Announced Sunday, the $67 billion all-stock transaction between AT&T and BellSouth is expected to close in about a year pending federal regulatory approval, the companies said. The deal also would put ownership of Cingular Wireless in one set of hands: AT&T now owns about 60 percent of Cingular, and BellSouth owns the balance.

The acquisition will give AT&T an extended local presence in territories currently served by BellSouth, and agents of AT&T will be able to sell to those areas using a single telecom vendor, said Quy Nguyen, CEO of Allyance Communications Networks, a master agent and AT&T partner in Irvine, Calif.

"It gives us more visibility. And purely from a strategic network perspective, [AT&T is] getting a lot of local presence that BellSouth has always had and been strong in," he said.

The merger deal would give AT&T a seamless reach into BellSouth's territory without having to negotiate with a third-party carrier for access, according to Nguyen. As a result, AT&T should be able to cut additional operating costs that, in turn, could reduce the cost to agents and improve margins for voice and data services, he noted.

Sponsored post

"[AT&T] won't need two channel managers where one will do, and that will lower cost," Nguyen said.

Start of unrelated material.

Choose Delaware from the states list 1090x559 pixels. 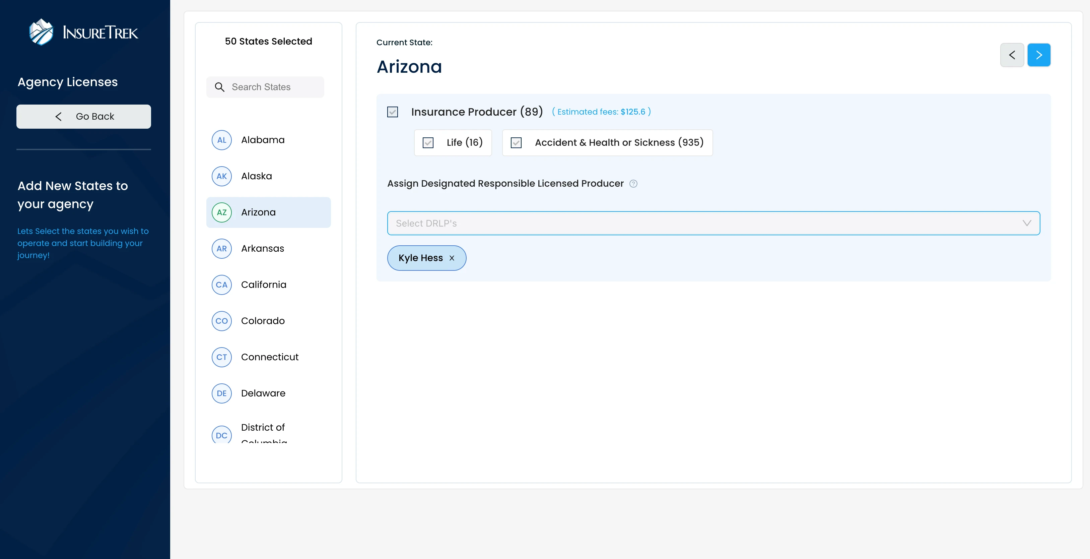[263, 393]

BellSouth had recently unveiled cost-cutting plans. In December, the Atlanta-based company said it would begin laying off 1,500 of its managers.

If the merger deal goes through, AT&T will no longer have to pay for last-mile access to customers in BellSouth territory, noted one master agent, who requested anonymity. That would save AT&T a significant amount of money, which it could use to lower prices and step up competitive pressure on rivals like Sprint Nextel, Qwest Communications and Verizon Communications, which recently completed its merger with MCI, he said.

AT&T, too, is the product of a recent merger, with SBC Communications and AT&T Corp. finalizing their union in November. The consolidation of the large telecoms could spell more opportunity for smaller carriers such as Masergy and Level 3 Communications, the master agent said. In a world where common business practice often calls for several bids on a prospective account, customers that have fewer big carriers to choose from will probably look at more smaller carriers as they shop for the best deal, he said.

"I think this is going to help smaller, niche [bandwidth] providers. They will look at fewer big guys, meaning they will look at more smaller ones," the master agent said. Any downsizing or cost-cutting moves by the combined AT&T-BellSouth also could end up lifting sales through partners, he added.

Allyance’s Nguyen said the AT&T-BellSouth merger likely will mean little change in the way customers and agents deal with Cingular. AT&T and BellSouth have kept their distance from Cingular to allow the wireless carrier--the nation’s largest--to operate without any interference from the telcos, he said.